What the task requires — Reproduce word for word the line that contains "720x1560 pixels." and each line that follows it, stopping after the final line of the material.
*** Data records Section Begins ***
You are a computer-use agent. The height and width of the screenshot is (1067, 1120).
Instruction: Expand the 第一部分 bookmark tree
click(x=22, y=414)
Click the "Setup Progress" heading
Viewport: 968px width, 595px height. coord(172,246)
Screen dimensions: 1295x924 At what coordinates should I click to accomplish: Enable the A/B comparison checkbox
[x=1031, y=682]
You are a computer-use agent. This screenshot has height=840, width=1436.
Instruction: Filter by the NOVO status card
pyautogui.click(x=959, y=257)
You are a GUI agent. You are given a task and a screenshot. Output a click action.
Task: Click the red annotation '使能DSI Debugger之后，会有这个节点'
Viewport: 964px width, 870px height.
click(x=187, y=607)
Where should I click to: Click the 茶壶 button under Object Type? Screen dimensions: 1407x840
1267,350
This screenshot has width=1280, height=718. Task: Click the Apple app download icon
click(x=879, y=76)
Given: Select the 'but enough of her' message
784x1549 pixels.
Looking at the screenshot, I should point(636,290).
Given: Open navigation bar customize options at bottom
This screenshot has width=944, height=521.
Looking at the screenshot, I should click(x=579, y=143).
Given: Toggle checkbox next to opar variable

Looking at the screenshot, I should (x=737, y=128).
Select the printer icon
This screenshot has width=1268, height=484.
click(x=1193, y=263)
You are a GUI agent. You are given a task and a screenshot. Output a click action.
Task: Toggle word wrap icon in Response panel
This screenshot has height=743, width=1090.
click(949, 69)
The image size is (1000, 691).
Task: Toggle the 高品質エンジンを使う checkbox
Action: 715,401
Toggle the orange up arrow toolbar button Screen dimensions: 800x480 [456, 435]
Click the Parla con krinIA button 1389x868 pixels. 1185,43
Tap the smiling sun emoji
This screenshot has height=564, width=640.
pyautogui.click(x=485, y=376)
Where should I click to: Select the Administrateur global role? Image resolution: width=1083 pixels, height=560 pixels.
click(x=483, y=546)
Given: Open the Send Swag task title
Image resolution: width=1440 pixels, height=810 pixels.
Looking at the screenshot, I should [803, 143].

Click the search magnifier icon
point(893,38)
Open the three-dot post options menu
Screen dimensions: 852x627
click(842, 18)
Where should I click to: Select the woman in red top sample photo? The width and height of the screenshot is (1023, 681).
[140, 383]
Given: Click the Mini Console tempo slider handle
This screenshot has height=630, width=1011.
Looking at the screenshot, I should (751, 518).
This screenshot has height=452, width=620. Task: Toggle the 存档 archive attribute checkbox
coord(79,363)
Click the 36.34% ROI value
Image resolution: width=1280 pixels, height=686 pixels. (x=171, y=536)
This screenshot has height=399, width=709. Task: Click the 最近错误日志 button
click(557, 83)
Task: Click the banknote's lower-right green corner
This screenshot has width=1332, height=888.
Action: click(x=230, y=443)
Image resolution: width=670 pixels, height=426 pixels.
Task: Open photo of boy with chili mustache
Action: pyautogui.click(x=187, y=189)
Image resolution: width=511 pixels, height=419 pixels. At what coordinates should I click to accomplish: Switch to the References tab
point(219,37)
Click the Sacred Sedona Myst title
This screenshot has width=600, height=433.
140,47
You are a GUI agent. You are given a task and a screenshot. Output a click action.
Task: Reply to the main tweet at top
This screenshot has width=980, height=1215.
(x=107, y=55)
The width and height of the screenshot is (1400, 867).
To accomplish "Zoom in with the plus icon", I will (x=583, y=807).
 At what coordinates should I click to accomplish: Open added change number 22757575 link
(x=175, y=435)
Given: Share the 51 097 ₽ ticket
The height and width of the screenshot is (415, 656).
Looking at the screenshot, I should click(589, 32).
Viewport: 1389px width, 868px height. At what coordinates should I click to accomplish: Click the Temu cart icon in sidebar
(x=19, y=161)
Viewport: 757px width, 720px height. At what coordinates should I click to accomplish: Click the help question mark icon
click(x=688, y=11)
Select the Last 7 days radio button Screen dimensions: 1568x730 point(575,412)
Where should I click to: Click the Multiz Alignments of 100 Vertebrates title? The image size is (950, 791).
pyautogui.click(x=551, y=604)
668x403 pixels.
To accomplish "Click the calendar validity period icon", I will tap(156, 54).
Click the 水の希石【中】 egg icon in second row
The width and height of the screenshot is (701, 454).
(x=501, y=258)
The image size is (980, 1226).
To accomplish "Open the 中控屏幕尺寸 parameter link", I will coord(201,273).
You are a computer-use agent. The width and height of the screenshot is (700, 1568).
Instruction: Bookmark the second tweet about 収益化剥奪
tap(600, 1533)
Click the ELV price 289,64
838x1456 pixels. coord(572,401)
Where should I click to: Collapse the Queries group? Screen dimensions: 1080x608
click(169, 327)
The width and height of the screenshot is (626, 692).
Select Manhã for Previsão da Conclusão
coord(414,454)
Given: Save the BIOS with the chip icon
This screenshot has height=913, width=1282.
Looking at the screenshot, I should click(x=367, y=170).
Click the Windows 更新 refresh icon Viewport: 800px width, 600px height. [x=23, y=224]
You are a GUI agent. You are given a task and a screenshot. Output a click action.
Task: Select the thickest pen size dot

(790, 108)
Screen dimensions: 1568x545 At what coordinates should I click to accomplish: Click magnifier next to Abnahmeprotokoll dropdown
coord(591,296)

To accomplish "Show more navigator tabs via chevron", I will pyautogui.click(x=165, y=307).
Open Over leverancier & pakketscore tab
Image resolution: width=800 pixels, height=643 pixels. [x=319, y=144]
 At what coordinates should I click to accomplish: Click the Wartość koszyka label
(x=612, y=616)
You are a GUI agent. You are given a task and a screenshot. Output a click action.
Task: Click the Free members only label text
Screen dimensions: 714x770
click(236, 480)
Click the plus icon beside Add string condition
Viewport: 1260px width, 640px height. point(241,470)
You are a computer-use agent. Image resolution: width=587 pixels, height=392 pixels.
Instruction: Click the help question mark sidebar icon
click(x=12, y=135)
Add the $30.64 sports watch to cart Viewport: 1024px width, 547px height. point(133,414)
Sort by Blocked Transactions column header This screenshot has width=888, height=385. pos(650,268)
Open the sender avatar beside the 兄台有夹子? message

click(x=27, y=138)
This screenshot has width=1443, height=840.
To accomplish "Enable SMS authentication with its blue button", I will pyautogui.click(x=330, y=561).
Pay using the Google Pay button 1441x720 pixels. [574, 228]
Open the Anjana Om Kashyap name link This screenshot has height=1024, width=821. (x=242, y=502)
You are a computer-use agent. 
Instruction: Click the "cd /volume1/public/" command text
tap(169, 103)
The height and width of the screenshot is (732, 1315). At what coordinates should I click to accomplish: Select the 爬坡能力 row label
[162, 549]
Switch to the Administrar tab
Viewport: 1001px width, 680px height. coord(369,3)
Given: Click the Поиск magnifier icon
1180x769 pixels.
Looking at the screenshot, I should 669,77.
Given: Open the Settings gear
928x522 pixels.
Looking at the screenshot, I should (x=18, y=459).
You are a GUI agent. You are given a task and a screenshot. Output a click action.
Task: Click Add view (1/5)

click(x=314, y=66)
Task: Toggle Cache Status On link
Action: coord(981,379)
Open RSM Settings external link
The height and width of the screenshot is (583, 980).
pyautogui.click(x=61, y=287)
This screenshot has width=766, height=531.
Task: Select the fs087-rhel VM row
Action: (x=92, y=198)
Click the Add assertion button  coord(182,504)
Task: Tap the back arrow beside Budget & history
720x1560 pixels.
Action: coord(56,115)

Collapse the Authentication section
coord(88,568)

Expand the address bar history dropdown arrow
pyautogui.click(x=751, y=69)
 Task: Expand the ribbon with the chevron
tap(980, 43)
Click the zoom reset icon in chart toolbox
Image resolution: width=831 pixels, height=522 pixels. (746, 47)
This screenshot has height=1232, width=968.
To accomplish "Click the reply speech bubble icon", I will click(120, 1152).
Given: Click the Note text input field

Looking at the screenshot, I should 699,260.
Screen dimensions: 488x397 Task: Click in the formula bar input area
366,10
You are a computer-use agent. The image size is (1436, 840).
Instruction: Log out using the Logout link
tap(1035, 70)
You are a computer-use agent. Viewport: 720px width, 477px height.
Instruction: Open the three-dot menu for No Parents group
*** Data records Section Ends ***
Response —
720x1560 pixels.
Action: coord(56,115)

Collapse the Authentication section
coord(88,568)

Expand the address bar history dropdown arrow
pyautogui.click(x=751, y=69)
 Task: Expand the ribbon with the chevron
tap(980, 43)
Click the zoom reset icon in chart toolbox
Image resolution: width=831 pixels, height=522 pixels. (746, 47)
This screenshot has height=1232, width=968.
To accomplish "Click the reply speech bubble icon", I will click(120, 1152).
Given: Click the Note text input field

Looking at the screenshot, I should 699,260.
Screen dimensions: 488x397 Task: Click in the formula bar input area
366,10
You are a computer-use agent. The image size is (1436, 840).
Instruction: Log out using the Logout link
tap(1035, 70)
You are a computer-use agent. Viewport: 720px width, 477px height.
Instruction: Open the three-dot menu for No Parents group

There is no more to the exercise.